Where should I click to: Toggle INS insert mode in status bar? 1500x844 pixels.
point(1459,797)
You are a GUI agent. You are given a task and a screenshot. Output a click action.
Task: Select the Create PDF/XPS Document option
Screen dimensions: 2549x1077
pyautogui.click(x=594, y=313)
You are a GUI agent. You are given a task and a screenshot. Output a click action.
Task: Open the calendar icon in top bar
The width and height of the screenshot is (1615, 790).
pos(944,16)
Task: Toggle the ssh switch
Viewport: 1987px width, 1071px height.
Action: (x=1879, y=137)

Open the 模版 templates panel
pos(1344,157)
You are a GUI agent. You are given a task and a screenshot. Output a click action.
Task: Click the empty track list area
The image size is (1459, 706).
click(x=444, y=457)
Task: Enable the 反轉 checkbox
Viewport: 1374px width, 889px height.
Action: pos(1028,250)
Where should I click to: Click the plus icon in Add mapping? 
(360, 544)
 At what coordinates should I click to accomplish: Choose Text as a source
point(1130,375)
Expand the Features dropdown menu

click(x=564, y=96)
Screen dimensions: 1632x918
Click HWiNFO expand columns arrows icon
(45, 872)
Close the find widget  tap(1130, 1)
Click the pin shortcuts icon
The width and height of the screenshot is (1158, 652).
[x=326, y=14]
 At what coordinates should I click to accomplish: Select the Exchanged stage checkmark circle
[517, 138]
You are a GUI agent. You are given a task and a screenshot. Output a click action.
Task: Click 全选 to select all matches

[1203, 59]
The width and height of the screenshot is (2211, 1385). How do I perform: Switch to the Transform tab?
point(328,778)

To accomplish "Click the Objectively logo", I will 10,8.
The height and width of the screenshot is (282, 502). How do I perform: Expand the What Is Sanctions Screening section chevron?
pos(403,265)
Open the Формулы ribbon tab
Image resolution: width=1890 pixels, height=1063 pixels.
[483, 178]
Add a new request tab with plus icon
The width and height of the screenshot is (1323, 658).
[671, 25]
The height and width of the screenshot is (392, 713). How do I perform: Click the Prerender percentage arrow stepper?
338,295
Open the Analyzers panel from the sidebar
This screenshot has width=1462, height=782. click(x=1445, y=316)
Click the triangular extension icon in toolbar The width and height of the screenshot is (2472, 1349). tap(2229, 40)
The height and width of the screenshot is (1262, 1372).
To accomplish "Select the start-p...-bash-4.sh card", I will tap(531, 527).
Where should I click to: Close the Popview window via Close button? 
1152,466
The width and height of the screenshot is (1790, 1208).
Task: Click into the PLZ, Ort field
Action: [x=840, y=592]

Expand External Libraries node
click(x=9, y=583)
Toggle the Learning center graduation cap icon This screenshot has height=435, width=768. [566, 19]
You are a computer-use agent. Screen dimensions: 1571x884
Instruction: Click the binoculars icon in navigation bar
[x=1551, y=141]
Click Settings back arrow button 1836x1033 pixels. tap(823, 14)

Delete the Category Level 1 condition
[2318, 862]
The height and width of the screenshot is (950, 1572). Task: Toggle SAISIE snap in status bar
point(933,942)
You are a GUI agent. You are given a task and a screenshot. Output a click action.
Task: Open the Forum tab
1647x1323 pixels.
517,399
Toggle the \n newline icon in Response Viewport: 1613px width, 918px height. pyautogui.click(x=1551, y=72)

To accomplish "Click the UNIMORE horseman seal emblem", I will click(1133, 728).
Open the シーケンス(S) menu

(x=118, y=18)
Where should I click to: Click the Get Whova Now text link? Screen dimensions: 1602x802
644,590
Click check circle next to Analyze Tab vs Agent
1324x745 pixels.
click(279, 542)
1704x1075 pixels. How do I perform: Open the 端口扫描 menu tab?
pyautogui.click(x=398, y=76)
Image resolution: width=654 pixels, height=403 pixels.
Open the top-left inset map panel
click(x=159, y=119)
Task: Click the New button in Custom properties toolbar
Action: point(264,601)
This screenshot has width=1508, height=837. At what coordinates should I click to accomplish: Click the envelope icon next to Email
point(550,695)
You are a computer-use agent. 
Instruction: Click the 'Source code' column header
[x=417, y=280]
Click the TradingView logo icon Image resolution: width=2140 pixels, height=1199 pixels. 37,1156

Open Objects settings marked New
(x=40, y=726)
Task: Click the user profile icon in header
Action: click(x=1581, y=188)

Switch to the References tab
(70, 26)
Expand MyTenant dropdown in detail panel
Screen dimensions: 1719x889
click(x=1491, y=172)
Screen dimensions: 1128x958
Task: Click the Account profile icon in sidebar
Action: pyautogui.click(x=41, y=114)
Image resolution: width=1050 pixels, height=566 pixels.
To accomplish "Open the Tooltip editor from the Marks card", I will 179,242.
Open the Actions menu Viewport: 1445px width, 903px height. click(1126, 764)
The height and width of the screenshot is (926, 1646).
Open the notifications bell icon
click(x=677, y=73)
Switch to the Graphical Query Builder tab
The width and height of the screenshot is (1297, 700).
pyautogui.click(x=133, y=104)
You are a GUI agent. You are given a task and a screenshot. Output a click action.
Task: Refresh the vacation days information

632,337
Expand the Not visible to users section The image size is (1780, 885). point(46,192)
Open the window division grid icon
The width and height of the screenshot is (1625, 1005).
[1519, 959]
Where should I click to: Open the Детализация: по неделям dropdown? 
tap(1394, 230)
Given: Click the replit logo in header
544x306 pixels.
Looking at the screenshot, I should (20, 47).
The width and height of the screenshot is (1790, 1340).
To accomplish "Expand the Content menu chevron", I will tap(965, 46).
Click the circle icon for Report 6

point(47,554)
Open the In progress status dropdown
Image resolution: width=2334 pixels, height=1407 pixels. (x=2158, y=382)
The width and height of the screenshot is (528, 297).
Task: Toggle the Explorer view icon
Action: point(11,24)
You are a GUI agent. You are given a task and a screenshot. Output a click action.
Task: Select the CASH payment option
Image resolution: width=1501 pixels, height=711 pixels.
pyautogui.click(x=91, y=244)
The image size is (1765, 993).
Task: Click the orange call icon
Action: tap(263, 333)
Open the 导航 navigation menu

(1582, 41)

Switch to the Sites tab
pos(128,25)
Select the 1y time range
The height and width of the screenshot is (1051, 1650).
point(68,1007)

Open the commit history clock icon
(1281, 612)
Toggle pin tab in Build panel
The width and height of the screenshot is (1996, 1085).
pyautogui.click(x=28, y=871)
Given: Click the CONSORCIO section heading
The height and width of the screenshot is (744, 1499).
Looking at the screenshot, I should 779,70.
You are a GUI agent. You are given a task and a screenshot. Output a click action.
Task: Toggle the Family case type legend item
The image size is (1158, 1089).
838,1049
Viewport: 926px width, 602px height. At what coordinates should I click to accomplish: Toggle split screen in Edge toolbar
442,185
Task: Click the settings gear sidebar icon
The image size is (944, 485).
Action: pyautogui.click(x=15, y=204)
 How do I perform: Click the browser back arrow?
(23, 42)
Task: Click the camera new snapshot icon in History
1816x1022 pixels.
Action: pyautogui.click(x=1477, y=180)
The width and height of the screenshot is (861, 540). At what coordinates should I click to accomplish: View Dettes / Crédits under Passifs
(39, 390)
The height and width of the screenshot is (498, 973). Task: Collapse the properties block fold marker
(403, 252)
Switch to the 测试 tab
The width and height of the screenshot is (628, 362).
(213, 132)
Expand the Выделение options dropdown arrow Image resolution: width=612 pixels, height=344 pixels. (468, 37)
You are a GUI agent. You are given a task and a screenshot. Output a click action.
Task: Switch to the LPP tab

○ ○ ○

### EXERCISE BRIEF:
Go through the records and copy each one exactly.

### RESPONSE FOR THIS EXERCISE:
Where should I click to: Toggle INS insert mode in status bar? 1500x844 pixels.
point(1459,797)
You are a GUI agent. You are given a task and a screenshot. Output a click action.
Task: Select the Create PDF/XPS Document option
Screen dimensions: 2549x1077
pyautogui.click(x=594, y=313)
You are a GUI agent. You are given a task and a screenshot. Output a click action.
Task: Open the calendar icon in top bar
The width and height of the screenshot is (1615, 790).
pos(944,16)
Task: Toggle the ssh switch
Viewport: 1987px width, 1071px height.
Action: (x=1879, y=137)

Open the 模版 templates panel
pos(1344,157)
You are a GUI agent. You are given a task and a screenshot. Output a click action.
Task: Click the empty track list area
The image size is (1459, 706).
click(x=444, y=457)
Task: Enable the 反轉 checkbox
Viewport: 1374px width, 889px height.
Action: pos(1028,250)
Where should I click to: Click the plus icon in Add mapping? 
(360, 544)
 At what coordinates should I click to accomplish: Choose Text as a source
point(1130,375)
Expand the Features dropdown menu

click(x=564, y=96)
Screen dimensions: 1632x918
Click HWiNFO expand columns arrows icon
(45, 872)
Close the find widget  tap(1130, 1)
Click the pin shortcuts icon
The width and height of the screenshot is (1158, 652).
[x=326, y=14]
 At what coordinates should I click to accomplish: Select the Exchanged stage checkmark circle
[517, 138]
You are a GUI agent. You are given a task and a screenshot. Output a click action.
Task: Click 全选 to select all matches

[1203, 59]
The width and height of the screenshot is (2211, 1385). How do I perform: Switch to the Transform tab?
point(328,778)

To accomplish "Click the Objectively logo", I will 10,8.
The height and width of the screenshot is (282, 502). How do I perform: Expand the What Is Sanctions Screening section chevron?
pos(403,265)
Open the Формулы ribbon tab
Image resolution: width=1890 pixels, height=1063 pixels.
[483, 178]
Add a new request tab with plus icon
The width and height of the screenshot is (1323, 658).
[671, 25]
The height and width of the screenshot is (392, 713). How do I perform: Click the Prerender percentage arrow stepper?
338,295
Open the Analyzers panel from the sidebar
This screenshot has width=1462, height=782. click(x=1445, y=316)
Click the triangular extension icon in toolbar The width and height of the screenshot is (2472, 1349). tap(2229, 40)
The height and width of the screenshot is (1262, 1372).
To accomplish "Select the start-p...-bash-4.sh card", I will tap(531, 527).
Where should I click to: Close the Popview window via Close button? 
1152,466
The width and height of the screenshot is (1790, 1208).
Task: Click into the PLZ, Ort field
Action: [x=840, y=592]

Expand External Libraries node
click(x=9, y=583)
Toggle the Learning center graduation cap icon This screenshot has height=435, width=768. [566, 19]
You are a computer-use agent. Screen dimensions: 1571x884
Instruction: Click the binoculars icon in navigation bar
[x=1551, y=141]
Click Settings back arrow button 1836x1033 pixels. tap(823, 14)

Delete the Category Level 1 condition
[2318, 862]
The height and width of the screenshot is (950, 1572). Task: Toggle SAISIE snap in status bar
point(933,942)
You are a GUI agent. You are given a task and a screenshot. Output a click action.
Task: Open the Forum tab
1647x1323 pixels.
517,399
Toggle the \n newline icon in Response Viewport: 1613px width, 918px height. pyautogui.click(x=1551, y=72)

To accomplish "Click the UNIMORE horseman seal emblem", I will click(1133, 728).
Open the シーケンス(S) menu

(x=118, y=18)
Where should I click to: Click the Get Whova Now text link? Screen dimensions: 1602x802
644,590
Click check circle next to Analyze Tab vs Agent
1324x745 pixels.
click(279, 542)
1704x1075 pixels. How do I perform: Open the 端口扫描 menu tab?
pyautogui.click(x=398, y=76)
Image resolution: width=654 pixels, height=403 pixels.
Open the top-left inset map panel
click(x=159, y=119)
Task: Click the New button in Custom properties toolbar
Action: point(264,601)
This screenshot has width=1508, height=837. At what coordinates should I click to accomplish: Click the envelope icon next to Email
point(550,695)
You are a computer-use agent. 
Instruction: Click the 'Source code' column header
[x=417, y=280]
Click the TradingView logo icon Image resolution: width=2140 pixels, height=1199 pixels. 37,1156

Open Objects settings marked New
(x=40, y=726)
Task: Click the user profile icon in header
Action: click(x=1581, y=188)

Switch to the References tab
(70, 26)
Expand MyTenant dropdown in detail panel
Screen dimensions: 1719x889
click(x=1491, y=172)
Screen dimensions: 1128x958
Task: Click the Account profile icon in sidebar
Action: pyautogui.click(x=41, y=114)
Image resolution: width=1050 pixels, height=566 pixels.
To accomplish "Open the Tooltip editor from the Marks card", I will 179,242.
Open the Actions menu Viewport: 1445px width, 903px height. click(1126, 764)
The height and width of the screenshot is (926, 1646).
Open the notifications bell icon
click(x=677, y=73)
Switch to the Graphical Query Builder tab
The width and height of the screenshot is (1297, 700).
pyautogui.click(x=133, y=104)
You are a GUI agent. You are given a task and a screenshot. Output a click action.
Task: Refresh the vacation days information

632,337
Expand the Not visible to users section The image size is (1780, 885). point(46,192)
Open the window division grid icon
The width and height of the screenshot is (1625, 1005).
[1519, 959]
Where should I click to: Open the Детализация: по неделям dropdown? 
tap(1394, 230)
Given: Click the replit logo in header
544x306 pixels.
Looking at the screenshot, I should (20, 47).
The width and height of the screenshot is (1790, 1340).
To accomplish "Expand the Content menu chevron", I will tap(965, 46).
Click the circle icon for Report 6

point(47,554)
Open the In progress status dropdown
Image resolution: width=2334 pixels, height=1407 pixels. (x=2158, y=382)
The width and height of the screenshot is (528, 297).
Task: Toggle the Explorer view icon
Action: point(11,24)
You are a GUI agent. You are given a task and a screenshot. Output a click action.
Task: Select the CASH payment option
Image resolution: width=1501 pixels, height=711 pixels.
pyautogui.click(x=91, y=244)
The image size is (1765, 993).
Task: Click the orange call icon
Action: tap(263, 333)
Open the 导航 navigation menu

(1582, 41)

Switch to the Sites tab
pos(128,25)
Select the 1y time range
The height and width of the screenshot is (1051, 1650).
point(68,1007)

Open the commit history clock icon
(1281, 612)
Toggle pin tab in Build panel
The width and height of the screenshot is (1996, 1085).
pyautogui.click(x=28, y=871)
Given: Click the CONSORCIO section heading
The height and width of the screenshot is (744, 1499).
Looking at the screenshot, I should 779,70.
You are a GUI agent. You are given a task and a screenshot. Output a click action.
Task: Toggle the Family case type legend item
The image size is (1158, 1089).
838,1049
Viewport: 926px width, 602px height. At what coordinates should I click to accomplish: Toggle split screen in Edge toolbar
442,185
Task: Click the settings gear sidebar icon
The image size is (944, 485).
Action: pyautogui.click(x=15, y=204)
 How do I perform: Click the browser back arrow?
(23, 42)
Task: Click the camera new snapshot icon in History
1816x1022 pixels.
Action: pyautogui.click(x=1477, y=180)
The width and height of the screenshot is (861, 540). At what coordinates should I click to accomplish: View Dettes / Crédits under Passifs
(39, 390)
The height and width of the screenshot is (498, 973). Task: Collapse the properties block fold marker
(403, 252)
Switch to the 测试 tab
The width and height of the screenshot is (628, 362).
(213, 132)
Expand the Выделение options dropdown arrow Image resolution: width=612 pixels, height=344 pixels. (468, 37)
You are a GUI agent. You are given a task and a screenshot. Output a click action.
Task: Switch to the LPP tab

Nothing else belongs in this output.